Rows »
start

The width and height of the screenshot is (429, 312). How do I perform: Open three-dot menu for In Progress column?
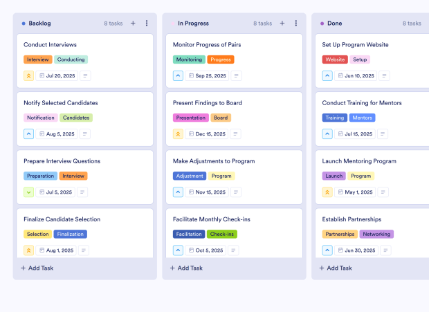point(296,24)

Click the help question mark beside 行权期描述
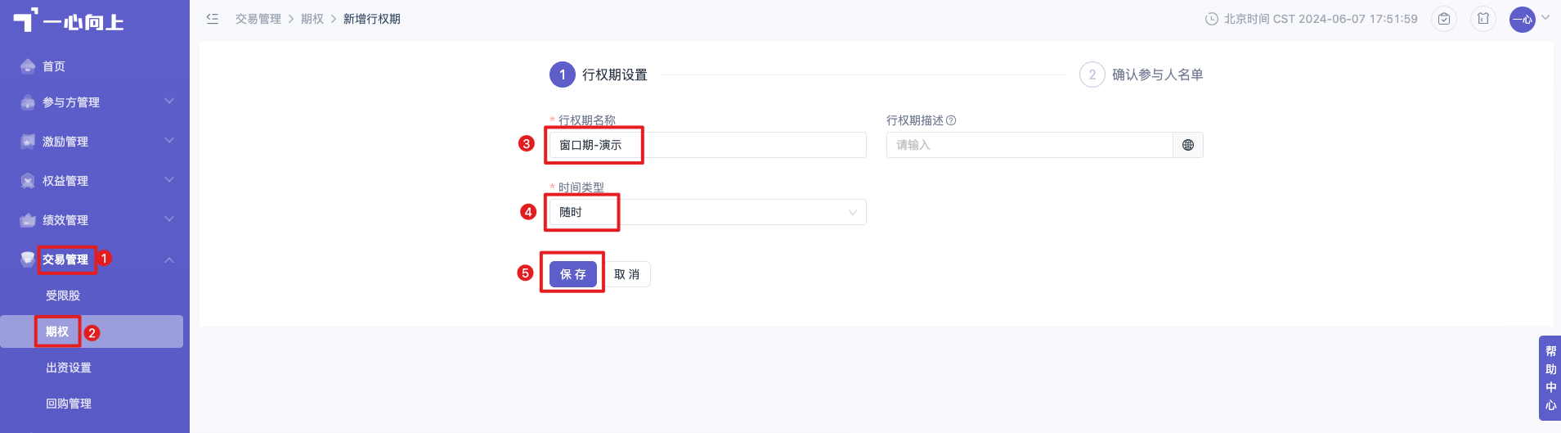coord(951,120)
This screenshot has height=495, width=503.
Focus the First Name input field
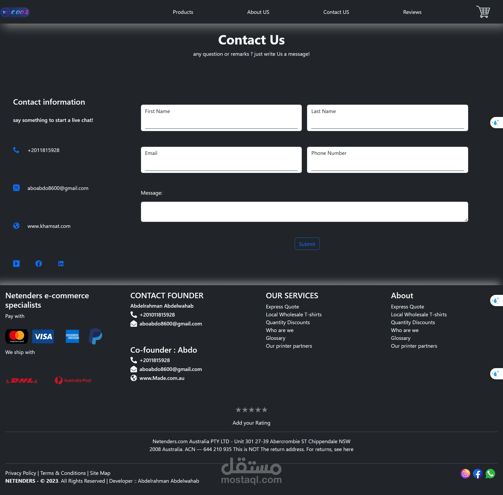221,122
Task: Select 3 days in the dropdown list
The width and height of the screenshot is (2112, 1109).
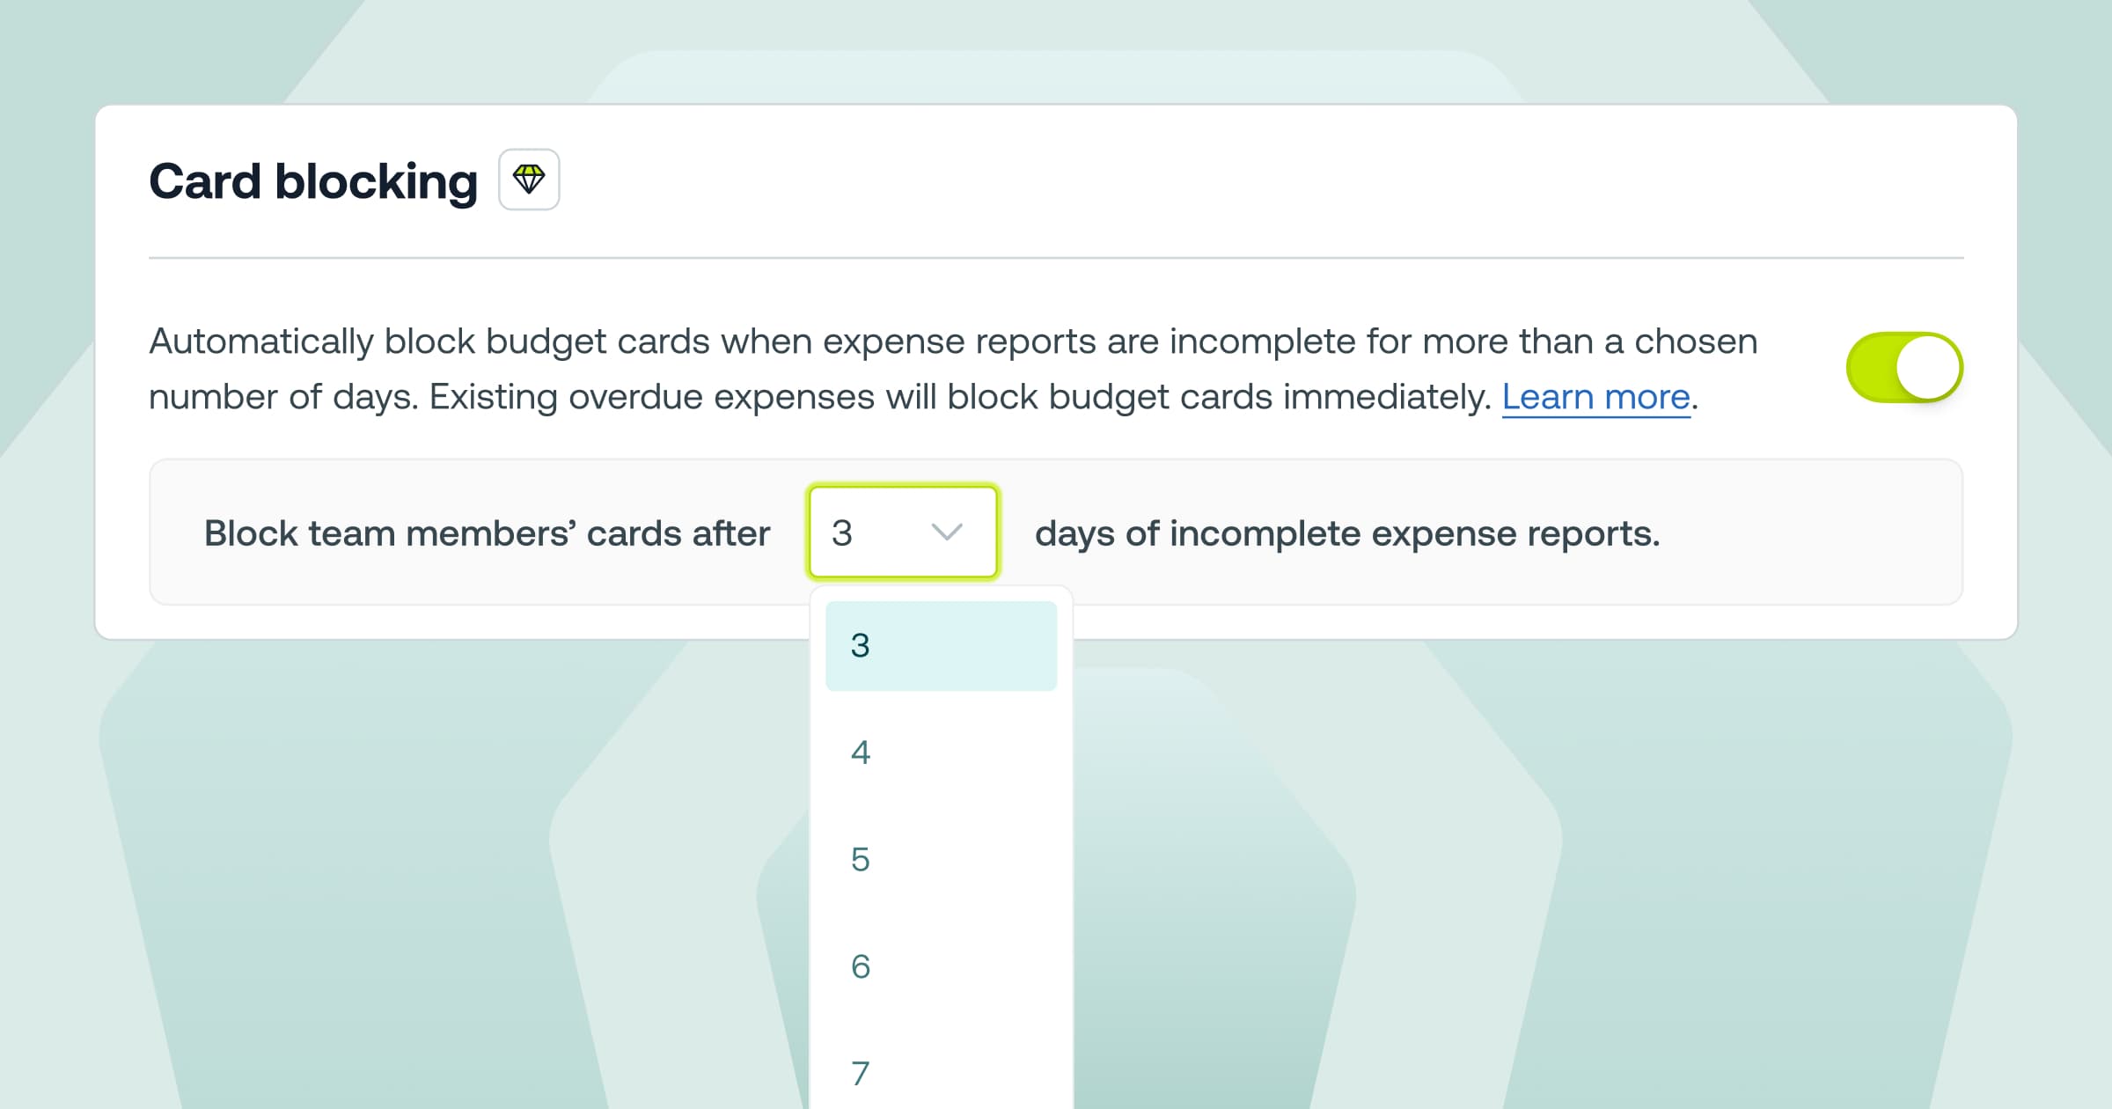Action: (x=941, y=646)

end

Requirements » Could you turn the lines above into a numbered list, starting at the line containing "Task: Select 3 days in the dropdown list" and ending with the final line? Leave out the pictures and any blank lines.

Full output »
1. Task: Select 3 days in the dropdown list
2. The width and height of the screenshot is (2112, 1109).
3. Action: (x=941, y=646)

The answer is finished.